Q : Pourquoi est-il recommandé de poser directement la question du risque suicidaire ? R : Contrairement à une idée reçue répandue, poser directement la question du risque suicidaire n'augmente pas le risque de passage à l'acte. Des études en clinique montrent que la question directe (« Avez-vous des pensées suicidaires ? ») permet au contraire au patient de se sentir entendu dans sa souffrance et ouvre la porte à une évaluation précise du risque. Ne pas poser la question par crainte d'influencer constitue une erreur clinique qui peut conduire à passer à côté d'une urgence.

Q : Comment gérer la communication en équipe lors d'une urgence somatique ? R : En urgence somatique, la communication d'équipe doit être structurée pour éviter les erreurs.
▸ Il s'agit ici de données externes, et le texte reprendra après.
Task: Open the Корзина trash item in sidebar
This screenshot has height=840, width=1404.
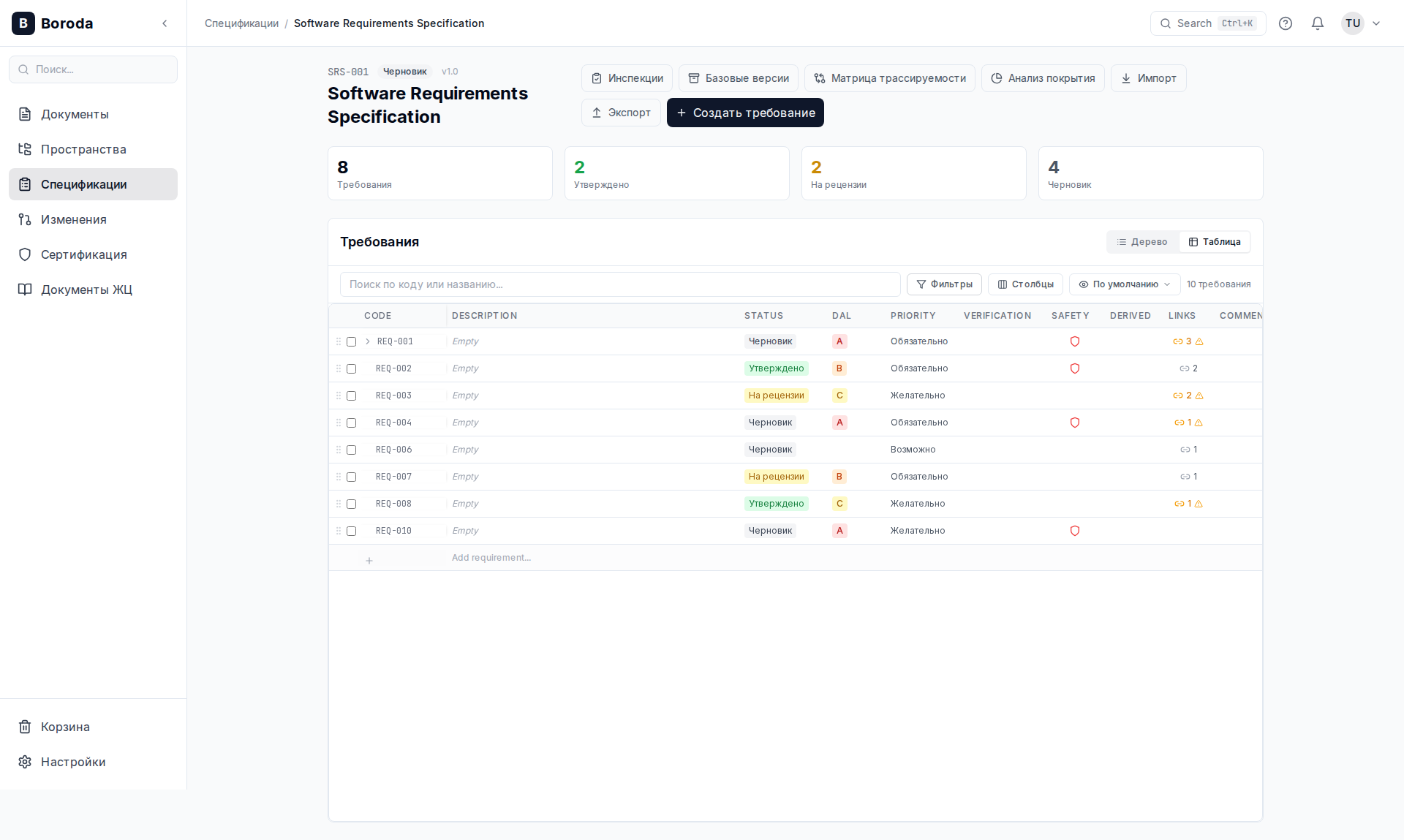Action: coord(65,727)
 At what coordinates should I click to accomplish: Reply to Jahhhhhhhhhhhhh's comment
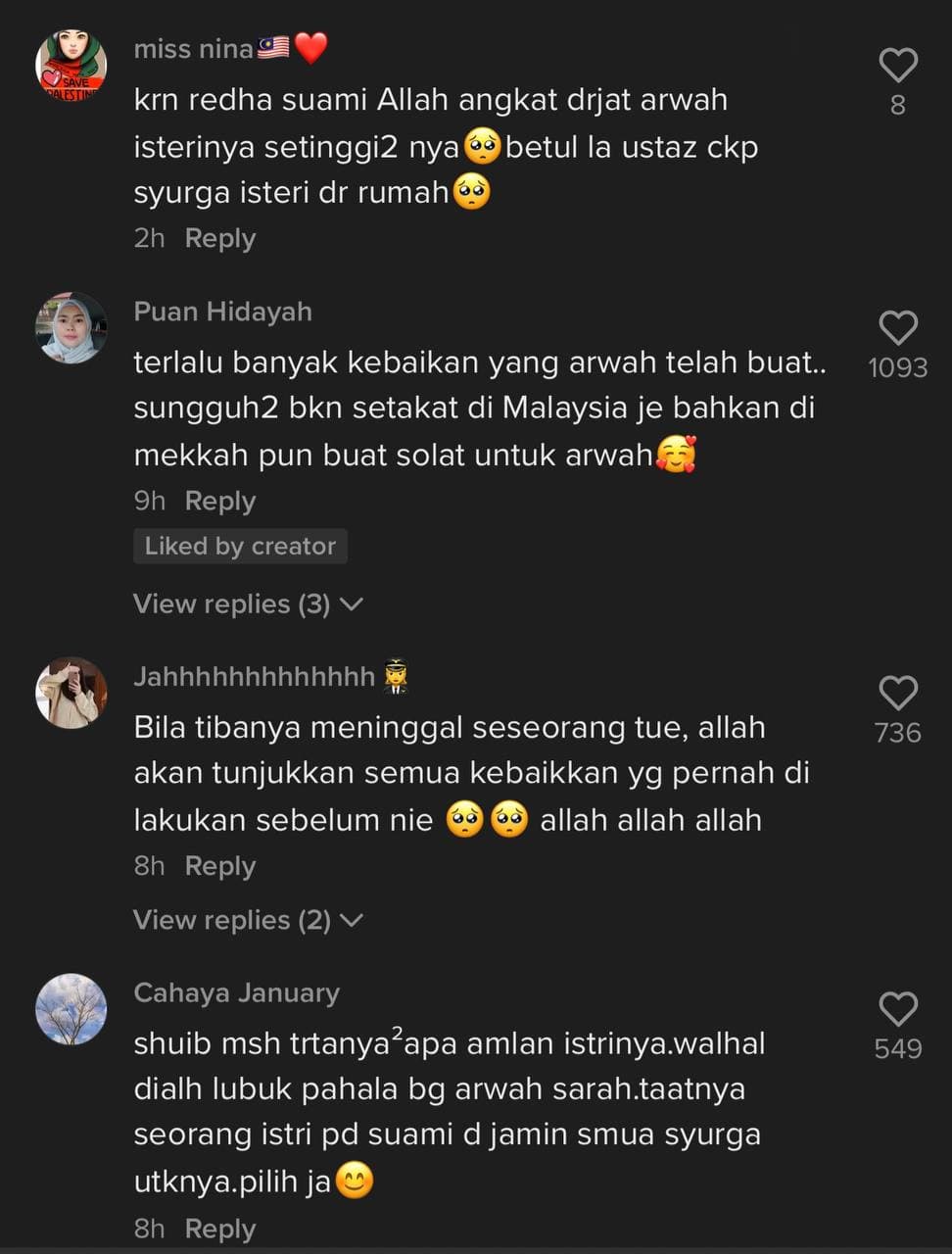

La technique de la boucle fermée est recommandée : l'émetteur donne un ordre clair (« Adrénaline 1 mg IV »), le receveur le répète pour confirmer (« Reçu, adrénaline 1 mg IV »), puis l'émetteur confirme. Par ailleurs, chaque membre de l'équipe doit avoir un rôle désigné, les décisions importantes doivent être nommées à voix haute, et les conversations parasites (non liées à la prise en charge) doivent être évitées.